- WORK REQUIRED -
Reproduce these rows line for line, with no changes.

- THE INPUT -

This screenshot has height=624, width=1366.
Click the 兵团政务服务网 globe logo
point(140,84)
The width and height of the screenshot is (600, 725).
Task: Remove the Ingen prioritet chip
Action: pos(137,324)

- TASK ANSWER -
This screenshot has height=624, width=1366.
Click the 兵团政务服务网 globe logo
point(140,84)
The width and height of the screenshot is (600, 725).
Task: Remove the Ingen prioritet chip
Action: pos(137,324)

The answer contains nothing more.